The fix itself looks fine.  It should certainly have a test first if at all
possible, though.

IIUC the bug has two effects: a one-byte buffer overrun of a malloc'd
internal buffer; and failure to open the conversion module DSO.  So you
should be able write a test that attempts to use some valid conversion
module and fails to open it.  You can also call mcheck in the beginning of
the test and mcheck_check_all later in it, so that the checking code will
reliably discover the buffer overrun.


Thanks,
Roland
  
Florian Weimer July 29, 2014, 5:50 a.m.

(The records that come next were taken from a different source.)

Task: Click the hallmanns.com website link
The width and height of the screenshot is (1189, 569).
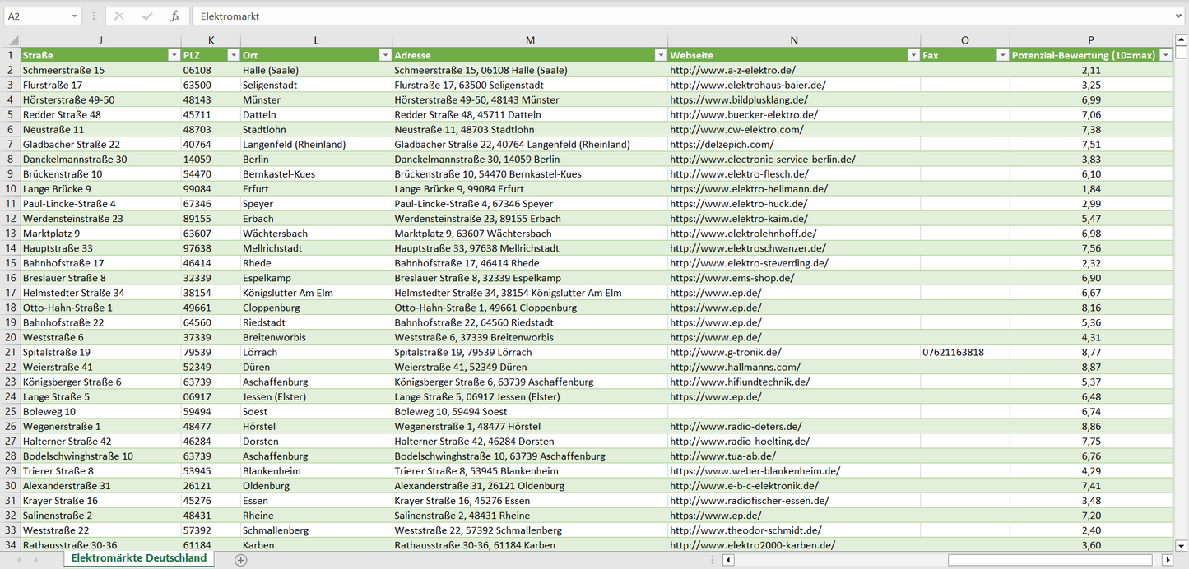Action: [723, 367]
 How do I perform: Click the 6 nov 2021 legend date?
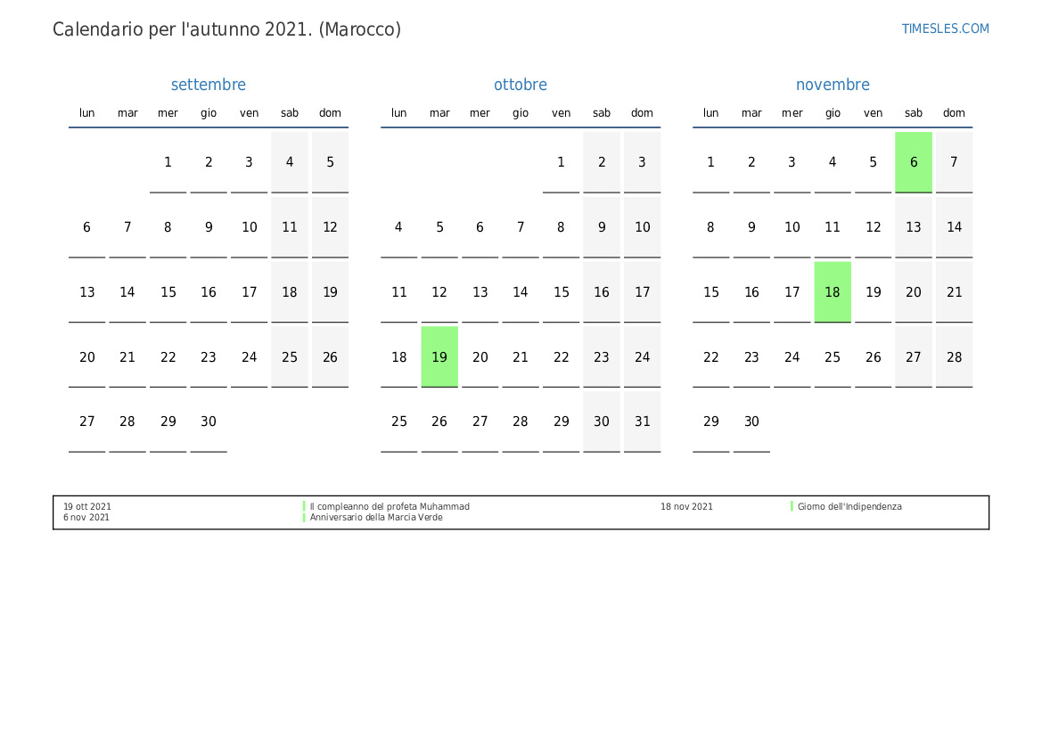tap(86, 517)
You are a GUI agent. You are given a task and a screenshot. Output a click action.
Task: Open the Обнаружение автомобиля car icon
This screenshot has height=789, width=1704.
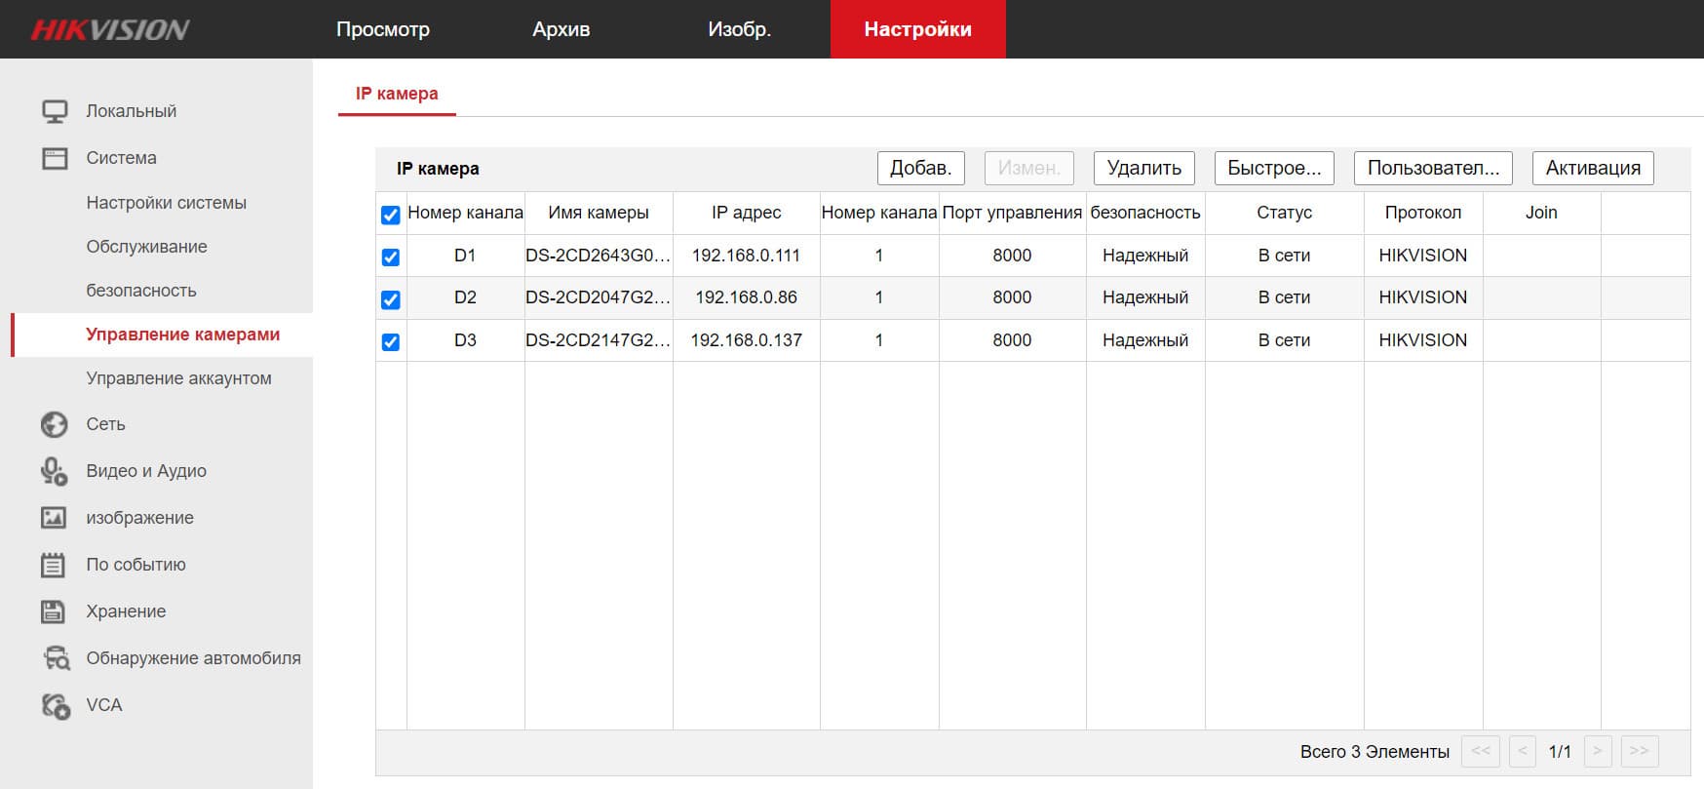(x=56, y=658)
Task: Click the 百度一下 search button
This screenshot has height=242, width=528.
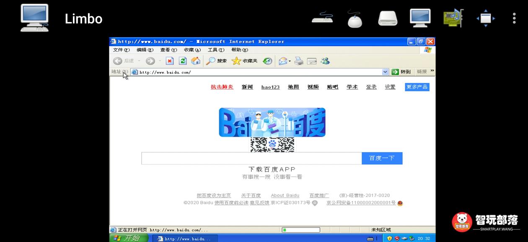Action: [382, 158]
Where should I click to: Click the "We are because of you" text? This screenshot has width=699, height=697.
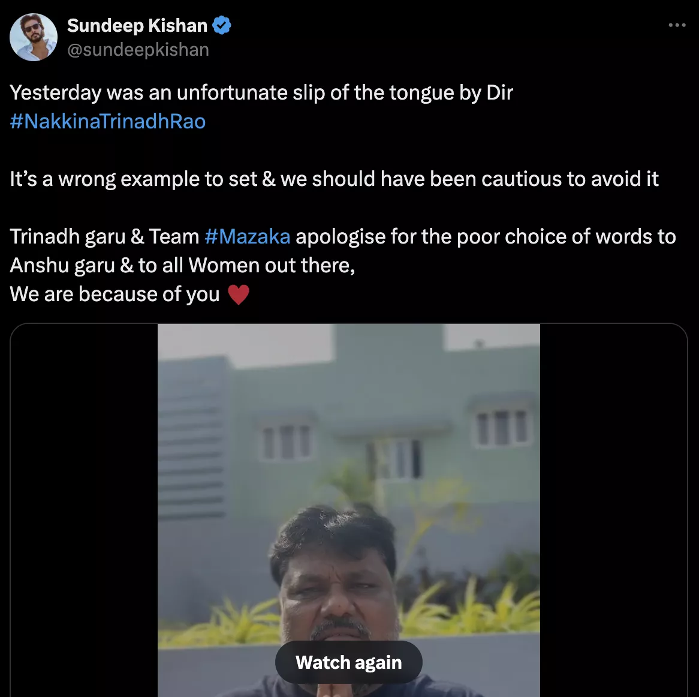pyautogui.click(x=115, y=295)
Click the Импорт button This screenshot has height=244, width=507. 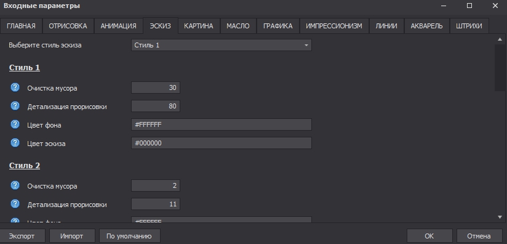(72, 236)
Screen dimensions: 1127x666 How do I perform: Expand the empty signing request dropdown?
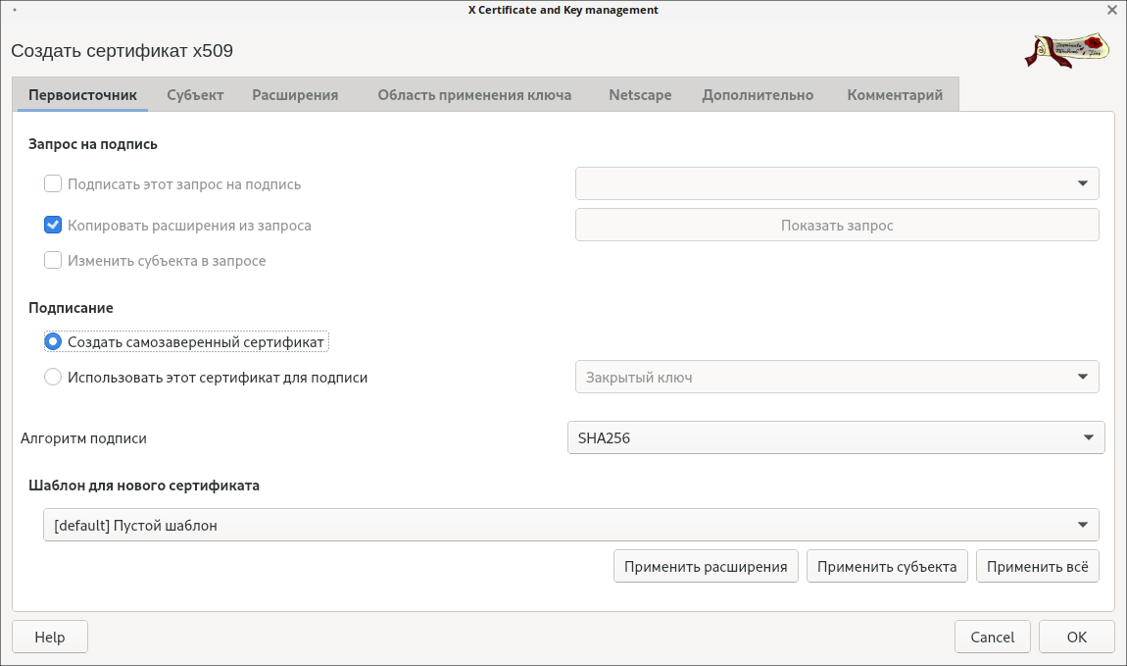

UTC | #2
On 07/29/2014 01:02 AM, Roland McGrath wrote:
> The original reporter (Tavis) considers this a security issue.  I don't see
> anything in bugzilla or in your posting that indicates your assessment of
> the security impact of the bug.  I can only surmise from the fact that you
> made the bug and fix public rather than following CVE/embargo processes
> that you don't deem it especially sensitive.

The bug was reported publicly to a security-related mailing list.  At 
this point, it's difficult to put back the toothpaste into the tube.

My assessment is "not exploitable" because it's a NUL byte written into 
malloc metadata.  But Tavis disagrees.  He is usually right.  And that's 
why I'm not really sure.

> The fix itself looks fine.  It should certainly have a test first if at all
> possible, though.
>
> IIUC the bug has two effects: a one-byte buffer overrun of a malloc'd
> internal buffer; and failure to open the conversion module DSO.

I'm a bit at a loss how to trigger the second part, but I'll give it a try.
  
Florian Weimer July 29, 2014, 7:05 p.m. UTC | #3
On 07/29/2014 07:26 PM, Tavis Ormandy wrote:
>
>
>
> On Mon, Jul 28, 2014 at 10:50 PM, Florian Weimer <fweimer@redhat.com
> <mailto:fweimer@redhat.com>> wrote:
>
>     On 07/29/2014 01:02 AM, Roland McGrath wrote:
>
>         The original reporter (Tavis) considers this a security issue.
>           I don't see
>         anything in bugzilla or in your posting that indicates your
>         assessment of
>         the security impact of the bug.  I can only surmise from the
>         fact that you
>         made the bug and fix public rather than following CVE/embargo
>         processes
>         that you don't deem it especially sensitive.
>
>
>     The bug was reported publicly to a security-related mailing list.
>       At this point, it's difficult to put back the toothpaste into the
>     tube.
>
>     My assessment is "not exploitable" because it's a NUL byte written
>     into malloc metadata.  But Tavis disagrees.  He is usually right.
>       And that's why I'm not really sure.
>
>
> With some caveats, it is certainly exploitable for privilege escalation.
> It is possible to attack malloc metadata and turn that into controlled
> memory corruption, pivoting them into more general primitives (such as
> writing to an arbitrary address). In this case I believe you're
> modifying the adjacent chunk size, and compensating to keep the metadata
> consistent is possible and has been demonstrated in similar cases.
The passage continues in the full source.